### SHORT TASK
Rewrite every line of the data below, requests included, and rescale each coordinate in the answers by a factor of 0.6, rounding to whole numbers with halves rounded up. Leave the pictures out of your answer.

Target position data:
◇ ◇ ◇

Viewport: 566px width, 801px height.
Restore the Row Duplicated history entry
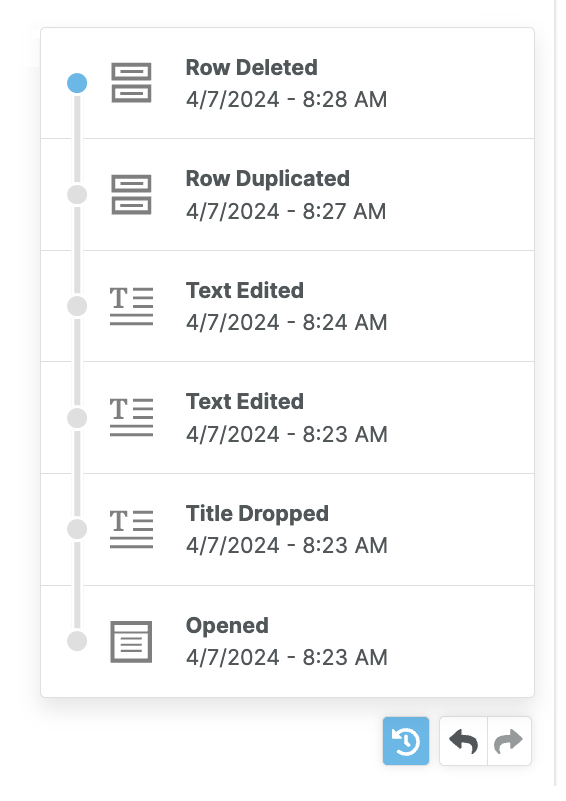click(x=288, y=195)
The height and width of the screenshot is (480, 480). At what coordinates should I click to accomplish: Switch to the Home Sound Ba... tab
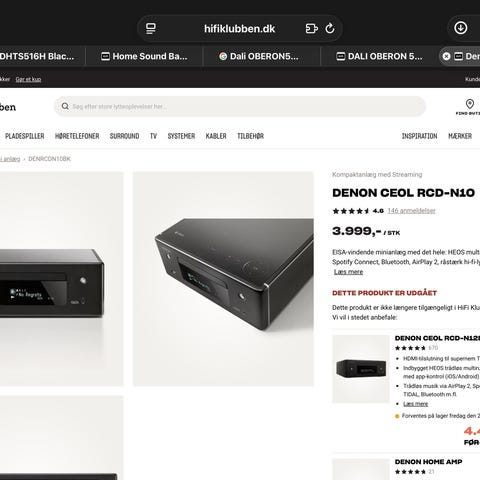[x=144, y=56]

◇ ◇ ◇

### TASK OUTPUT
Viewport: 566px width, 801px height.
Restore the Row Duplicated history entry
click(x=173, y=117)
The height and width of the screenshot is (480, 480). At what coordinates should I click to accomplish: Switch to the Home Sound Ba... tab
[x=86, y=34]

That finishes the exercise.